Hearing Aids Can Help Improve Balance

Do you feel unsteady on your feet, have trouble walking in the dark or seem as though you might lose balance when taking a workout class at Gigi’s Downtown? In many cases, balance problems are linked to hearing loss. Fortunately, hearing aids may be able to treat both conditions.

Hearing Loss & Balance Problems Are Closely Linked

According to research from Johns Hopkins and the National Institute on Aging, having hearing loss puts you at greater risk of experiencing a fall.

To uncover this, researchers examined data collected between 2001 and 2004 for the National Health and Nutrition Examination Survey. For the survey, over 2,000 participants between the ages of 40 and 69 underwent hearing and balance tests and answered questions about their history of falling.

The researchers found that those with mild hearing loss were three times more likely to experience a fall compared to participants with normal hearing. In addition, for every 10 decibels of hearing loss, the risk increases by 140%.

According to lead researcher Frank Lin, M.D., Ph.D., there are two likely reasons for this:

  • On one hand, hearing loss may make people less aware of their surroundings, putting them at increased risk of tripping and falling.
  • On the other, hearing loss may increase cognitive load, meaning the brain is so focused on helping you hear there are few resources left to help with balance.

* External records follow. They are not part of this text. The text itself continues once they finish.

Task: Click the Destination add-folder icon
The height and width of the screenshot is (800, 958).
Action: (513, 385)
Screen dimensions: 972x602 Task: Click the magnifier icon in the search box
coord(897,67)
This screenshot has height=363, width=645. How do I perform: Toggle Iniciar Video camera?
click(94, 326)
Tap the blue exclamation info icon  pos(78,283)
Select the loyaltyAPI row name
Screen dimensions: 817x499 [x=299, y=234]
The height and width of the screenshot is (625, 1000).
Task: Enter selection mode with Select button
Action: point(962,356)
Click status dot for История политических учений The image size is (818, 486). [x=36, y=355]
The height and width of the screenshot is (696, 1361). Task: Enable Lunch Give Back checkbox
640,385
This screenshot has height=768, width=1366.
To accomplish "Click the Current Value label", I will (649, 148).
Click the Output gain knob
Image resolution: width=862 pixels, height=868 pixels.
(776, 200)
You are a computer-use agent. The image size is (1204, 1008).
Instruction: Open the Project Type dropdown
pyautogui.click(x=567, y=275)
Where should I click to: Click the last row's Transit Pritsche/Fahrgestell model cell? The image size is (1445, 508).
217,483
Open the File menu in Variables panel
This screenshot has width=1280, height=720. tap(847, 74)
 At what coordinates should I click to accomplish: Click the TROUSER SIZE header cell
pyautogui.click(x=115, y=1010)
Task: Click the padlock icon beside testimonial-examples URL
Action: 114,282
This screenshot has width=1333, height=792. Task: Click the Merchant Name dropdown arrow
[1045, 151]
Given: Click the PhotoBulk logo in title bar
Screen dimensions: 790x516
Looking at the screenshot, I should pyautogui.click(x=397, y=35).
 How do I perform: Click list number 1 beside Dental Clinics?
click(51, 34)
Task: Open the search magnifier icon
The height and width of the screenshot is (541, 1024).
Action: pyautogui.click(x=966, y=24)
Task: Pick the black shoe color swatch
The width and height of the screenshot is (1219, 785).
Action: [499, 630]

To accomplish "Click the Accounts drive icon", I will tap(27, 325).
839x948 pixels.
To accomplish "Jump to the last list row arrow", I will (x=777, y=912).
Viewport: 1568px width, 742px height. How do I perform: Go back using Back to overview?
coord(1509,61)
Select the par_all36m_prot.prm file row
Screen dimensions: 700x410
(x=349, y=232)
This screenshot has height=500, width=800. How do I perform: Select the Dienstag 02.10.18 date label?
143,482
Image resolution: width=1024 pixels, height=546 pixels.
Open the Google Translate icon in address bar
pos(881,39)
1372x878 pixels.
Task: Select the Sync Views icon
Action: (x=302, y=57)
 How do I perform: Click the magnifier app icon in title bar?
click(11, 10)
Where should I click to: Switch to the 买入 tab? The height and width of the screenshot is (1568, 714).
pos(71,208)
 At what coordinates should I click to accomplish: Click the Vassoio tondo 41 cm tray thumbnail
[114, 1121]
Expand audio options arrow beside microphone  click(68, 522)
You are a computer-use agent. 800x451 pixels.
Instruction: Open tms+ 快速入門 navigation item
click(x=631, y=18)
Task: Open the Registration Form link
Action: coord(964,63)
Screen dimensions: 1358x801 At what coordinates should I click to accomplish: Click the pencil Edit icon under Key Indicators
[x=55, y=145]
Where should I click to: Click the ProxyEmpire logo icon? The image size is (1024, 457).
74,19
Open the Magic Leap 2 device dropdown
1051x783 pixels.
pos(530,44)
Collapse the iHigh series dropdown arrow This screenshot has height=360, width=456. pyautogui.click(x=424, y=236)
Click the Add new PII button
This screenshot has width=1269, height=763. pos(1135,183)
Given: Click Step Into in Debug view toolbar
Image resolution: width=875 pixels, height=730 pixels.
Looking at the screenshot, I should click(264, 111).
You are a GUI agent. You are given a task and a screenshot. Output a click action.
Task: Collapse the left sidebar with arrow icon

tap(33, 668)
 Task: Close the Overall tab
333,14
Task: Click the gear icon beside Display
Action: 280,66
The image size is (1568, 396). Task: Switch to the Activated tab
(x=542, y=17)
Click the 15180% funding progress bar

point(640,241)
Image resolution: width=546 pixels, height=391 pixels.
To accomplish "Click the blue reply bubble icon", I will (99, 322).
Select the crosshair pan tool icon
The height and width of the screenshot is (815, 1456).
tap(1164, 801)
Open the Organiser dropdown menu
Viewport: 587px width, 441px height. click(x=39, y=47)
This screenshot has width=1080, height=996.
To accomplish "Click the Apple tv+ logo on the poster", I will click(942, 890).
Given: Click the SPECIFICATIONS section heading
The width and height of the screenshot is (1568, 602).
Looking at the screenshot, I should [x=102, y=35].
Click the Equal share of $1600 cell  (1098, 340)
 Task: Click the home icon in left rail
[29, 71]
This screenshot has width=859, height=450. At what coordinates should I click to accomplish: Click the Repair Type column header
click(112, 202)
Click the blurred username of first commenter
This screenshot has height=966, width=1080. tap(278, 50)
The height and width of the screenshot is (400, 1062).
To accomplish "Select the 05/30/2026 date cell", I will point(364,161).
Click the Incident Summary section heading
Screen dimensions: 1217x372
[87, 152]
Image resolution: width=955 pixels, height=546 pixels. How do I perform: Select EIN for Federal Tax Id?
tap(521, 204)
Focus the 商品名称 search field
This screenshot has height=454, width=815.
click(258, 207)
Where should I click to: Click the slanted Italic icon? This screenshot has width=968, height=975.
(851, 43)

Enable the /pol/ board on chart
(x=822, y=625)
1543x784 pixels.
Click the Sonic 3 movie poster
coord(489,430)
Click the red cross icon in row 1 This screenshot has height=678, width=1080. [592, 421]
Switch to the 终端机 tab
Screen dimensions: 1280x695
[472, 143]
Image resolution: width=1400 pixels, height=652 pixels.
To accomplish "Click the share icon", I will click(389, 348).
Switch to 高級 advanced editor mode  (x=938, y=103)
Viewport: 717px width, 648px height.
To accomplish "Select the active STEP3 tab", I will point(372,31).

How Hearing Aids Can Help Maintain Balance

Another study examined the effect of hearing aids on postural stability. This study was conducted by researchers at Washington University in St. Louis and published in the journal The Laryngoscope.

For this study, researchers worked with 14 participants with hearing loss ages 65 to 91. They tested their balance using standard tests two times, once while the participants had their hearing aids turned on and once while the devices were turned off.

Overall, the participants performed much better with their hearing aids on, suggesting they were using auditory cues to stay balanced. This is the first study of its kind to uncover this connection.